BEGIN Material provided

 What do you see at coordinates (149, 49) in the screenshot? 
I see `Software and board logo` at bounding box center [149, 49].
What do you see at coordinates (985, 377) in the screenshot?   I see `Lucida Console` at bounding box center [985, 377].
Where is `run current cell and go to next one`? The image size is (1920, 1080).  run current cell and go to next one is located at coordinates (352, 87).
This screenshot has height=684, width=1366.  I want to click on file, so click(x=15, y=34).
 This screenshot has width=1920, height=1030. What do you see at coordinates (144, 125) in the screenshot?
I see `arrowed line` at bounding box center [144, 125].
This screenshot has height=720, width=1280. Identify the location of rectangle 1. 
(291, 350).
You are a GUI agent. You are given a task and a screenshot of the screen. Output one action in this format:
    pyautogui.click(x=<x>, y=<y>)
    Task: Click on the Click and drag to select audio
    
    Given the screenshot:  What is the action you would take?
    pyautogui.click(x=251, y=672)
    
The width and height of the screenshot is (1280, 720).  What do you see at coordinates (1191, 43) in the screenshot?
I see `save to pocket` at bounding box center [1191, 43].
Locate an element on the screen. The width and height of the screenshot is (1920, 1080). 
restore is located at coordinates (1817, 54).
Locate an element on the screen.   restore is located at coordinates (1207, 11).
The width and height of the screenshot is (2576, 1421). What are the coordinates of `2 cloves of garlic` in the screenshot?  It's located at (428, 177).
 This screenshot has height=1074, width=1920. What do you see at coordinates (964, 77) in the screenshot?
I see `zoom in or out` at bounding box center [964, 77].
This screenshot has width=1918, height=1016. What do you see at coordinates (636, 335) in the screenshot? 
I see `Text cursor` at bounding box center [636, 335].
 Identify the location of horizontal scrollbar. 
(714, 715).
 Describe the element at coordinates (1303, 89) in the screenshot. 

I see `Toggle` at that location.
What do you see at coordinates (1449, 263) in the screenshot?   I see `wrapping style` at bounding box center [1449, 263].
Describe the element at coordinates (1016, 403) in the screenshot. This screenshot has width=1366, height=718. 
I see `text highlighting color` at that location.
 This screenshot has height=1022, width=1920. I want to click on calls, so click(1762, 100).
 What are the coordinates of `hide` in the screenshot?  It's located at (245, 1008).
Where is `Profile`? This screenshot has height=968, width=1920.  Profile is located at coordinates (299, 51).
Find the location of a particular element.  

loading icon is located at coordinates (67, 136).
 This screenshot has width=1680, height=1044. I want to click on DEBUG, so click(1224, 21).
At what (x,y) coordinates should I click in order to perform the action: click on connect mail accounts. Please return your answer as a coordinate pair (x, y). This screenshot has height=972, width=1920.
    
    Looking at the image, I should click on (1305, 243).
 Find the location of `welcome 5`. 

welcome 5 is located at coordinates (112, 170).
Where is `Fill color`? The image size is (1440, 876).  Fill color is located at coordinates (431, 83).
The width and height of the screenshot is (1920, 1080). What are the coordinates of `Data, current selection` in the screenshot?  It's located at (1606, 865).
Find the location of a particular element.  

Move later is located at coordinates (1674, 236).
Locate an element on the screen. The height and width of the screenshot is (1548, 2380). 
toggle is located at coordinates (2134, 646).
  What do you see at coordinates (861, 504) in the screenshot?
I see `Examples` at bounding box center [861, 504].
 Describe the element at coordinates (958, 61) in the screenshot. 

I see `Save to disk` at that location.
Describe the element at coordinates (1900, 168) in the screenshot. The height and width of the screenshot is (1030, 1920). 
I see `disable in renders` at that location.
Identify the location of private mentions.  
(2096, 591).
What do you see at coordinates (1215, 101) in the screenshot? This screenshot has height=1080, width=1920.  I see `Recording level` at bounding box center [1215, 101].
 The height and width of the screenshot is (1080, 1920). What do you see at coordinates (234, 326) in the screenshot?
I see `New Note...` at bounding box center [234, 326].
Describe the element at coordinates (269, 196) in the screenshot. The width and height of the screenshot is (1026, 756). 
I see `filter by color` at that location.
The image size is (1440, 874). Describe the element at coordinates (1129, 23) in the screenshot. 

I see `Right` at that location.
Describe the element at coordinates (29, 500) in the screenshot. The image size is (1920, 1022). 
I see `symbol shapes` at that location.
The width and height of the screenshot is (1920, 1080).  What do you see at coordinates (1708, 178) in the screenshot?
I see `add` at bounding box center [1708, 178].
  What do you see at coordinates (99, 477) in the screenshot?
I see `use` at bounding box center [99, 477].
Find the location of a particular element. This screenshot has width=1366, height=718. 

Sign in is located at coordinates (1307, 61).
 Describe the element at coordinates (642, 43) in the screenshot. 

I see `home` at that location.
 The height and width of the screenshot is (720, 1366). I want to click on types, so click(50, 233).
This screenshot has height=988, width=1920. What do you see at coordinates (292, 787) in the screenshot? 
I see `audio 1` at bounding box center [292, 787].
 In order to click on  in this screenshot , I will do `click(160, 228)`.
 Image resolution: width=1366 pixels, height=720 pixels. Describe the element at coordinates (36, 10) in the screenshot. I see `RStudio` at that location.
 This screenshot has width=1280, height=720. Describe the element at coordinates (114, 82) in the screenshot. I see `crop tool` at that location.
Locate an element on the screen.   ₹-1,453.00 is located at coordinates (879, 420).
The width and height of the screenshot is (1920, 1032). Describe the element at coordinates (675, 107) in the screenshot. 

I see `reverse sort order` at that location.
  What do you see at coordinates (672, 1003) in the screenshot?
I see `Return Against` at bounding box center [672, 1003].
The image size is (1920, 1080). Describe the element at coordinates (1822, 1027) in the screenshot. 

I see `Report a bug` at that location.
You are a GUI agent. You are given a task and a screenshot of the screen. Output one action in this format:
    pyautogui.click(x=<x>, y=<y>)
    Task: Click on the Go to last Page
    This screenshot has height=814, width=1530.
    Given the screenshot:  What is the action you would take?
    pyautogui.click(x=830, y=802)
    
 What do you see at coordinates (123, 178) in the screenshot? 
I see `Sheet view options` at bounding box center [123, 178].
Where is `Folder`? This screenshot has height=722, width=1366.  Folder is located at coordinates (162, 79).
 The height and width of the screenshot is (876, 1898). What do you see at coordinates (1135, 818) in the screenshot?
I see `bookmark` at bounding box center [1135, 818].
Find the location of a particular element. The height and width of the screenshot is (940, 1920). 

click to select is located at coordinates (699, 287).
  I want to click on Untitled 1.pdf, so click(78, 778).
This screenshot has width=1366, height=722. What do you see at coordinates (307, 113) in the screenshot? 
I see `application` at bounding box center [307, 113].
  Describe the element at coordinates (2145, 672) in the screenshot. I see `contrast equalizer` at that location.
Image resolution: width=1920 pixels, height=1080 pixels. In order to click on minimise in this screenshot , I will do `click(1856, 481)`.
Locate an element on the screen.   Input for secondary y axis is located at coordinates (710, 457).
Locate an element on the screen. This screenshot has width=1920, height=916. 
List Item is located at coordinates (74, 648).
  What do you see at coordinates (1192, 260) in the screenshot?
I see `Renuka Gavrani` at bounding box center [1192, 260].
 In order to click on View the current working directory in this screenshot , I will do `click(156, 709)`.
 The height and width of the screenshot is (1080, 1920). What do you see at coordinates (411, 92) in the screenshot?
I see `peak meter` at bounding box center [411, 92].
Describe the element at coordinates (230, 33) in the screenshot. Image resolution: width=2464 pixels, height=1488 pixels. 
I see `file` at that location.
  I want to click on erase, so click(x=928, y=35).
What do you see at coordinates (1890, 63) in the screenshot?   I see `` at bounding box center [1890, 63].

END Material provided

Turn every line of the records above into a numbered list, leaving out blank lines.

__Solved exercise__.
1.  What do you see at coordinates (149, 49) in the screenshot? 
2. I see `Software and board logo` at bounding box center [149, 49].
3. What do you see at coordinates (985, 377) in the screenshot?   I see `Lucida Console` at bounding box center [985, 377].
4. Where is `run current cell and go to next one`? The image size is (1920, 1080).  run current cell and go to next one is located at coordinates (352, 87).
5. This screenshot has height=684, width=1366.  I want to click on file, so click(x=15, y=34).
6.  This screenshot has width=1920, height=1030. What do you see at coordinates (144, 125) in the screenshot?
7. I see `arrowed line` at bounding box center [144, 125].
8. This screenshot has height=720, width=1280. Identify the location of rectangle 1. 
9. (291, 350).
10. You are a GUI agent. You are given a task and a screenshot of the screen. Output one action in this format:
11.     pyautogui.click(x=<x>, y=<y>)
12.     Task: Click on the Click and drag to select audio
13.     Given the screenshot:  What is the action you would take?
14.     pyautogui.click(x=251, y=672)
15. The width and height of the screenshot is (1280, 720).  What do you see at coordinates (1191, 43) in the screenshot?
16. I see `save to pocket` at bounding box center [1191, 43].
17. Locate an element on the screen. The width and height of the screenshot is (1920, 1080). 
18. restore is located at coordinates (1817, 54).
19. Locate an element on the screen.   restore is located at coordinates (1207, 11).
20. The width and height of the screenshot is (2576, 1421). What are the coordinates of `2 cloves of garlic` in the screenshot?  It's located at (428, 177).
21.  This screenshot has height=1074, width=1920. What do you see at coordinates (964, 77) in the screenshot?
22. I see `zoom in or out` at bounding box center [964, 77].
23. This screenshot has width=1918, height=1016. What do you see at coordinates (636, 335) in the screenshot? 
24. I see `Text cursor` at bounding box center [636, 335].
25.  Identify the location of horizontal scrollbar. 
26. (714, 715).
27.  Describe the element at coordinates (1303, 89) in the screenshot. 
28. I see `Toggle` at that location.
29. What do you see at coordinates (1449, 263) in the screenshot?   I see `wrapping style` at bounding box center [1449, 263].
30. Describe the element at coordinates (1016, 403) in the screenshot. This screenshot has width=1366, height=718. 
31. I see `text highlighting color` at that location.
32.  This screenshot has height=1022, width=1920. I want to click on calls, so click(1762, 100).
33.  What are the coordinates of `hide` in the screenshot?  It's located at (245, 1008).
34. Where is `Profile`? This screenshot has height=968, width=1920.  Profile is located at coordinates (299, 51).
35. Find the location of a particular element.  
36. loading icon is located at coordinates (67, 136).
37.  This screenshot has width=1680, height=1044. I want to click on DEBUG, so click(1224, 21).
38. At what (x,y) coordinates should I click in order to perform the action: click on connect mail accounts. Please return your answer as a coordinate pair (x, y). This screenshot has height=972, width=1920.
39.     Looking at the image, I should click on (1305, 243).
40.  Find the location of `welcome 5`. 
41. welcome 5 is located at coordinates (112, 170).
42. Where is `Fill color`? The image size is (1440, 876).  Fill color is located at coordinates (431, 83).
43. The width and height of the screenshot is (1920, 1080). What are the coordinates of `Data, current selection` in the screenshot?  It's located at (1606, 865).
44. Find the location of a particular element.  
45. Move later is located at coordinates (1674, 236).
46. Locate an element on the screen. The height and width of the screenshot is (1548, 2380). 
47. toggle is located at coordinates (2134, 646).
48.   What do you see at coordinates (861, 504) in the screenshot?
49. I see `Examples` at bounding box center [861, 504].
50.  Describe the element at coordinates (958, 61) in the screenshot. 
51. I see `Save to disk` at that location.
52. Describe the element at coordinates (1900, 168) in the screenshot. The height and width of the screenshot is (1030, 1920). 
53. I see `disable in renders` at that location.
54. Identify the location of private mentions.  
55. (2096, 591).
56. What do you see at coordinates (1215, 101) in the screenshot? This screenshot has height=1080, width=1920.  I see `Recording level` at bounding box center [1215, 101].
57.  The height and width of the screenshot is (1080, 1920). What do you see at coordinates (234, 326) in the screenshot?
58. I see `New Note...` at bounding box center [234, 326].
59. Describe the element at coordinates (269, 196) in the screenshot. The width and height of the screenshot is (1026, 756). 
60. I see `filter by color` at that location.
61. The image size is (1440, 874). Describe the element at coordinates (1129, 23) in the screenshot. 
62. I see `Right` at that location.
63. Describe the element at coordinates (29, 500) in the screenshot. The image size is (1920, 1022). 
64. I see `symbol shapes` at that location.
65. The width and height of the screenshot is (1920, 1080).  What do you see at coordinates (1708, 178) in the screenshot?
66. I see `add` at bounding box center [1708, 178].
67.   What do you see at coordinates (99, 477) in the screenshot?
68. I see `use` at bounding box center [99, 477].
69. Find the location of a particular element. This screenshot has width=1366, height=718. 
70. Sign in is located at coordinates (1307, 61).
71.  Describe the element at coordinates (642, 43) in the screenshot. 
72. I see `home` at that location.
73.  The height and width of the screenshot is (720, 1366). I want to click on types, so click(50, 233).
74. This screenshot has height=988, width=1920. What do you see at coordinates (292, 787) in the screenshot? 
75. I see `audio 1` at bounding box center [292, 787].
76.  In order to click on  in this screenshot , I will do `click(160, 228)`.
77.  Image resolution: width=1366 pixels, height=720 pixels. Describe the element at coordinates (36, 10) in the screenshot. I see `RStudio` at that location.
78.  This screenshot has width=1280, height=720. Describe the element at coordinates (114, 82) in the screenshot. I see `crop tool` at that location.
79. Locate an element on the screen.   ₹-1,453.00 is located at coordinates (879, 420).
80. The width and height of the screenshot is (1920, 1032). Describe the element at coordinates (675, 107) in the screenshot. 
81. I see `reverse sort order` at that location.
82.   What do you see at coordinates (672, 1003) in the screenshot?
83. I see `Return Against` at bounding box center [672, 1003].
84. The image size is (1920, 1080). Describe the element at coordinates (1822, 1027) in the screenshot. 
85. I see `Report a bug` at that location.
86. You are a GUI agent. You are given a task and a screenshot of the screen. Output one action in this format:
87.     pyautogui.click(x=<x>, y=<y>)
88.     Task: Click on the Go to last Page
89.     This screenshot has height=814, width=1530.
90.     Given the screenshot:  What is the action you would take?
91.     pyautogui.click(x=830, y=802)
92.  What do you see at coordinates (123, 178) in the screenshot? 
93. I see `Sheet view options` at bounding box center [123, 178].
94. Where is `Folder`? This screenshot has height=722, width=1366.  Folder is located at coordinates (162, 79).
95.  The height and width of the screenshot is (876, 1898). What do you see at coordinates (1135, 818) in the screenshot?
96. I see `bookmark` at bounding box center [1135, 818].
97. Find the location of a particular element. The height and width of the screenshot is (940, 1920). 
98. click to select is located at coordinates (699, 287).
99.   I want to click on Untitled 1.pdf, so click(78, 778).
100. This screenshot has width=1366, height=722. What do you see at coordinates (307, 113) in the screenshot? 
101. I see `application` at bounding box center [307, 113].
102.   Describe the element at coordinates (2145, 672) in the screenshot. I see `contrast equalizer` at that location.
103. Image resolution: width=1920 pixels, height=1080 pixels. In order to click on minimise in this screenshot , I will do `click(1856, 481)`.
104. Locate an element on the screen.   Input for secondary y axis is located at coordinates (710, 457).
105. Locate an element on the screen. This screenshot has width=1920, height=916. 
106. List Item is located at coordinates (74, 648).
107.   What do you see at coordinates (1192, 260) in the screenshot?
108. I see `Renuka Gavrani` at bounding box center [1192, 260].
109.  In order to click on View the current working directory in this screenshot , I will do `click(156, 709)`.
110.  The height and width of the screenshot is (1080, 1920). What do you see at coordinates (411, 92) in the screenshot?
111. I see `peak meter` at bounding box center [411, 92].
112. Describe the element at coordinates (230, 33) in the screenshot. Image resolution: width=2464 pixels, height=1488 pixels. 
113. I see `file` at that location.
114.   I want to click on erase, so click(x=928, y=35).
115. What do you see at coordinates (1890, 63) in the screenshot?   I see `` at bounding box center [1890, 63].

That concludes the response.